**What the task requires:** Among these records, which lines include "button"? Copy them out.

*** Opening of Dataset excerpts ***

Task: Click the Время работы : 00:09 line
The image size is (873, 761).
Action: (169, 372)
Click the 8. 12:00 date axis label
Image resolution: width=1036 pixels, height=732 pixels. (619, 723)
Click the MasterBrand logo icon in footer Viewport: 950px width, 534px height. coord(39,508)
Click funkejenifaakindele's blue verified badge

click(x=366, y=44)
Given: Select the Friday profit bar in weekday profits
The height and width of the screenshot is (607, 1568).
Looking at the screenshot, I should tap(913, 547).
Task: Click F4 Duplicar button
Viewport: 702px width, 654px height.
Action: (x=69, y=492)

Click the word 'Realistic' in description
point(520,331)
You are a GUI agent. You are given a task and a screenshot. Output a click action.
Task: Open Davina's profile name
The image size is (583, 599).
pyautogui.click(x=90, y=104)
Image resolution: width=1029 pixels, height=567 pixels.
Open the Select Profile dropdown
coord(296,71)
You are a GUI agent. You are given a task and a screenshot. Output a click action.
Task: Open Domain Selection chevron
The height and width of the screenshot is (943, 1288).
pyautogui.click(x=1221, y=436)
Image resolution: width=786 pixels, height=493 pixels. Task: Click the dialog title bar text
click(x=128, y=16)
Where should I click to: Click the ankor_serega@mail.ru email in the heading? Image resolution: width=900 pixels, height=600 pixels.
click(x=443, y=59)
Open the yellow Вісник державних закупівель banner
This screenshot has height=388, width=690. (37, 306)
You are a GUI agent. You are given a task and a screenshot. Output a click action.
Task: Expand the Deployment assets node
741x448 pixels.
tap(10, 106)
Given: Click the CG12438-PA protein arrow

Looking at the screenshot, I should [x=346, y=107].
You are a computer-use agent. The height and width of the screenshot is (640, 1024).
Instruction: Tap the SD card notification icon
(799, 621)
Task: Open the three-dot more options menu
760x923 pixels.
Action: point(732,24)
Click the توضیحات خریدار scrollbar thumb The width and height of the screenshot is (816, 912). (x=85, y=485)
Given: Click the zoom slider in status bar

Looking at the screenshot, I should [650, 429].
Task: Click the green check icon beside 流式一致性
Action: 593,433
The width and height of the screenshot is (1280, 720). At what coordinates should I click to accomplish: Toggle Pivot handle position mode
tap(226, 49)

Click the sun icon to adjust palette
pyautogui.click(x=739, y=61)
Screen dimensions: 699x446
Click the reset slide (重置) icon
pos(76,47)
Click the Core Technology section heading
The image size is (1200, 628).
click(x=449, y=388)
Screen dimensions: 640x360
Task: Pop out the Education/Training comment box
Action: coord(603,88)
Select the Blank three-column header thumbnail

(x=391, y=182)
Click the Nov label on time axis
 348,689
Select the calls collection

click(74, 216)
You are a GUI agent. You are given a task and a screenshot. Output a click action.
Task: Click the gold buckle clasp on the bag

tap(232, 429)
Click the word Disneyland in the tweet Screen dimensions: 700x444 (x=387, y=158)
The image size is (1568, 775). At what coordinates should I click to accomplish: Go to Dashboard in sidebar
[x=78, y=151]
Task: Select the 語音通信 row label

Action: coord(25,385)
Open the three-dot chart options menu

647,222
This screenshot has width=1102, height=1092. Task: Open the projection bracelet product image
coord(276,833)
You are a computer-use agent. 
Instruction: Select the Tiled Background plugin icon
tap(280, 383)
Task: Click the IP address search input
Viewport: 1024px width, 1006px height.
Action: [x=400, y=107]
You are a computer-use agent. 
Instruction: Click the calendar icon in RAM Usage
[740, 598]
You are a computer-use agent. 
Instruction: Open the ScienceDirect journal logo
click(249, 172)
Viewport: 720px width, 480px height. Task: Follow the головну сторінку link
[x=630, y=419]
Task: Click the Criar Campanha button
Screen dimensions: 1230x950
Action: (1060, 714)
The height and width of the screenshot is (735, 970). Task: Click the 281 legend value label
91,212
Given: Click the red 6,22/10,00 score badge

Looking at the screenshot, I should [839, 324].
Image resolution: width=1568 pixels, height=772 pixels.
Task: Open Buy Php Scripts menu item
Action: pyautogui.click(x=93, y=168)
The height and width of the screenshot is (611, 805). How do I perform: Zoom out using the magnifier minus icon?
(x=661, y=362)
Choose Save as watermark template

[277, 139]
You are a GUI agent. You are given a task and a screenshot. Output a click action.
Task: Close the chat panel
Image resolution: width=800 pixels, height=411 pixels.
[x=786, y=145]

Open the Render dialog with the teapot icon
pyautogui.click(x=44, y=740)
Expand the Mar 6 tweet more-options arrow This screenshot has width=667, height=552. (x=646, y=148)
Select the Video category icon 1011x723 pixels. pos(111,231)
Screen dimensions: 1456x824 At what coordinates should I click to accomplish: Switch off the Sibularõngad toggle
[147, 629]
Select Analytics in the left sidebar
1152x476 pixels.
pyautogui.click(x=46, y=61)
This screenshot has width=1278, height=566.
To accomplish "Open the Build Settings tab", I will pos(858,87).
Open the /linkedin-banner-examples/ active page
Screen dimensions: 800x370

*** Close of Dataset excerpts ***

**Solved problem:**
Task: Click F4 Duplicar button
Task: Click the Criar Campanha button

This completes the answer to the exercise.